Last November, Sotheby’s International Realty broker Nikki Field upped the ask of the penthouse at 212 Fifth Avenue. Now, a year later, the pad is getting a price chop.
The 10,000-square-foot triplex is now asking $62.8 million — 15 percent below its most recent ask of $73.8 million and less than its original ask of $68.5 million.
“We are listening to the new market conditions and adjusting the Crown Penthouse to an attractive and value related price,” Field said in a statement.
The pad boasts a private elevator, a seven-room master suite and has an additional 5,700 square feet of terrace space. Building amenities include a fitness center, golf simulator and screening room.

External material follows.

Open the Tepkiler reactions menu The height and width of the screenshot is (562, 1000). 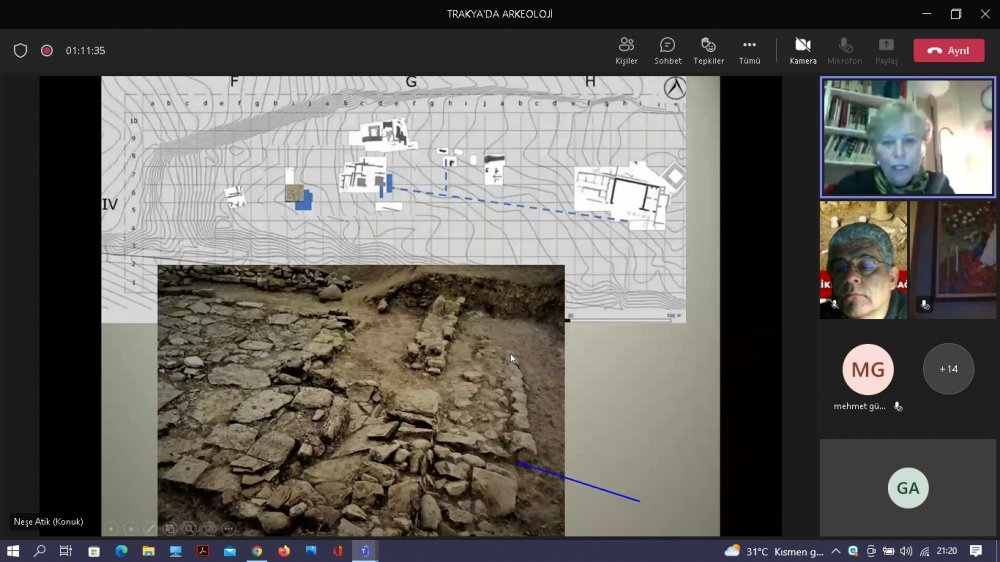(708, 50)
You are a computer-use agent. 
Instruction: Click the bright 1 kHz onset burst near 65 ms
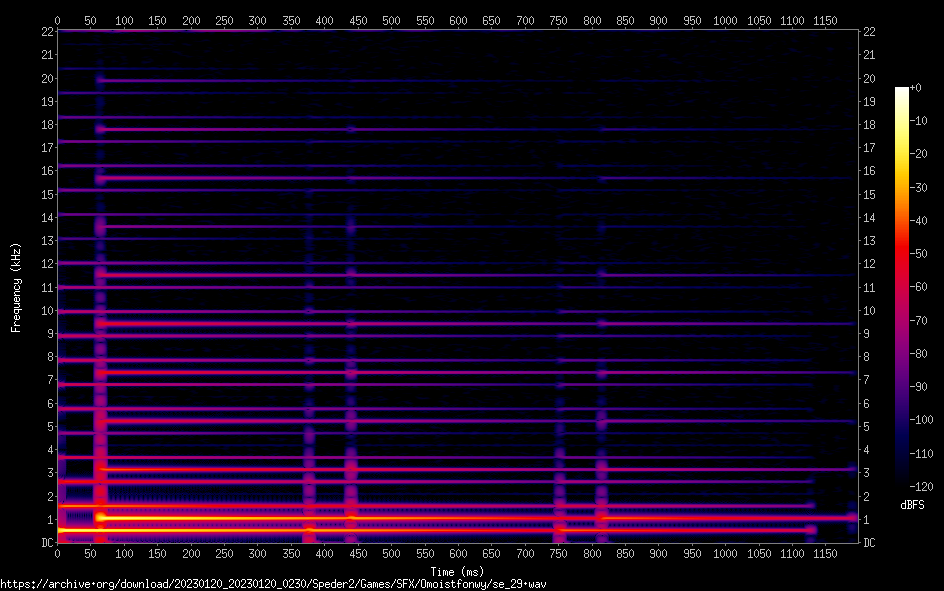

When the unit came back on the market last year asking an extra $5 million, a Sotheby’s team scrapped plans for a swimming pool, withheld staging and tapped an art gallery to decorate the penthouse. Earlier this year, Field said they were hosting nearly a dozen “targeted” and co-branded events with wealth advisors and gallery owners.
But this is hardly the only penthouse struggling to snag a buyer. Despite their cachet, penthouse listings have piled up amid the inventory glut. And many units that have been lingering on the market are also asking lower prices. The trajectory has been in line with the broader luxury slowdown, as both sales and prices slide.
A partnership between Madison Equities, Building and Land Technology and Thor Equities developed the 24-story building at 212 Fifth, which is 85 percent sold with eight remaining units, according to Sotheby’s.